Fifth of November vs. Fourth of July


First, regarding the picture above, you’re just going to have to go with me on this one: we just happened to be waiting for a bus by London Bridge on Saturday night when we saw fireworks just behind Tower Bridge.  The only camera I had was on my iPad, which took this crappy photo.

In case you didn’t remember, remember, today the 5th of November, or Guy Fawkes Day in the UK. There have been fireworks aplenty these past few days, and I would be remiss if I failed to take this opportunity to contribute to them by pitting the fireworking holidays of the US and the UK in a trite competition. So here we go, in particular order…

Time of year:

At first this seems like a slam dunk for the US. Our Independence Day is in the summer, when the weather is perfect for a barbecue, and for general merrymaking outdoors.

But the conditions on the 5th of November in Britain are, on further inspection, rather better for the occasion. Since the 4th of July is right after the summer solstice, one has to wait quite a while for the sky to be dark enough for optimal pyrotechnic appreciation. But November 5th falls just after the end of British Summer Time (the proverbial ‘fall back’), so it is completely dark out by 5 pm.
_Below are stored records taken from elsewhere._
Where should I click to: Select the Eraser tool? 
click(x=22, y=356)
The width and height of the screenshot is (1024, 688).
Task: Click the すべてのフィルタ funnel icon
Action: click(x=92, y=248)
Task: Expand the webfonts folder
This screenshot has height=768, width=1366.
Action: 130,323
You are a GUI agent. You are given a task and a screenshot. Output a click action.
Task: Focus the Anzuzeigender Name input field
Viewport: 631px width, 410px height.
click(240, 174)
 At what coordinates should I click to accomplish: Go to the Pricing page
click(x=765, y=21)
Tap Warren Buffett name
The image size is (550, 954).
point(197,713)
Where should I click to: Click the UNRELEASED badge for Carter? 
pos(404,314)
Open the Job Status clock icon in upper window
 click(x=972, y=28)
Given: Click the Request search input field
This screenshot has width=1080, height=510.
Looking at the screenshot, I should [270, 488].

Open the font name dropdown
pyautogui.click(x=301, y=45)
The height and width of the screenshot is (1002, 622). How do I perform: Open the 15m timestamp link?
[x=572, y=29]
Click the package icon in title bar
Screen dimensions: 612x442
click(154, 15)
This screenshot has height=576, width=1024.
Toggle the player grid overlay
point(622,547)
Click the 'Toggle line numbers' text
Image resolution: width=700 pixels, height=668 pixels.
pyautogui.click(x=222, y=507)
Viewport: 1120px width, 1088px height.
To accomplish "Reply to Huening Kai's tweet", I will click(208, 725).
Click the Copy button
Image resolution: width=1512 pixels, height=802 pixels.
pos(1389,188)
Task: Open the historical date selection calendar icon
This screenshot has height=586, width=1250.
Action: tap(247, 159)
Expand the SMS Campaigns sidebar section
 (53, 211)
This means you can start the fireworks much earlier, and that the time window for multi-sensory ballistics is much bigger (although in the UK, as in the US, some ne’er-do-wells continue the explosions long after said window has closed).

Advantage: Guy Fawkes Day

Object of celebration:

The object of celebration is so different that it could go either way. The US is celebrating our independence from the British Empire —  no mean feat, as it took everyone else in the empire another hundred years or more to finally give Brittania the finger.

The UK is celebrating the foiling of a Catholic plot to blow up Parliament — a very good thing, to be sure, but somewhat less impressive given that one of the plotters of the Gunpowder Treason had, so it seems, tipped off Baron Monteagle by sending him an anonymous letter warning “they shall receyve a terrible blowe this parleament.”

Advantage: Independence Day


Even if you’re British, you have to admit that Guy Fawkes Day has been stripped of most of its symbolism, which is why it’s often called Bonfire Night or even Fireworks Night. That name makes more sense than calling it Guy Fawkes Night and setting off fireworks to celebrate an explosion that didn’t happen.

Advantage: Independence Day


Of course whenever large amounts of explosives are entrusted into the hands of amateurs, we have to be concerned about safety. But unless Brits are an order of magnitude more inept in their handling of fireworks than Americans (an, at best, unwarranted assumption), the 4th of July is likely far more dangerous than the 5th of November. Why? Because the 4th of July is the most dangerous day to be driving in the US. And of course, almost everyone in the US is driving.

Advantage: Guy Fawkes Day

So, by the categories I’ve considered, it appears to be a 2-2 draw. Feel free to add your own considerations to tip the balance, if you can.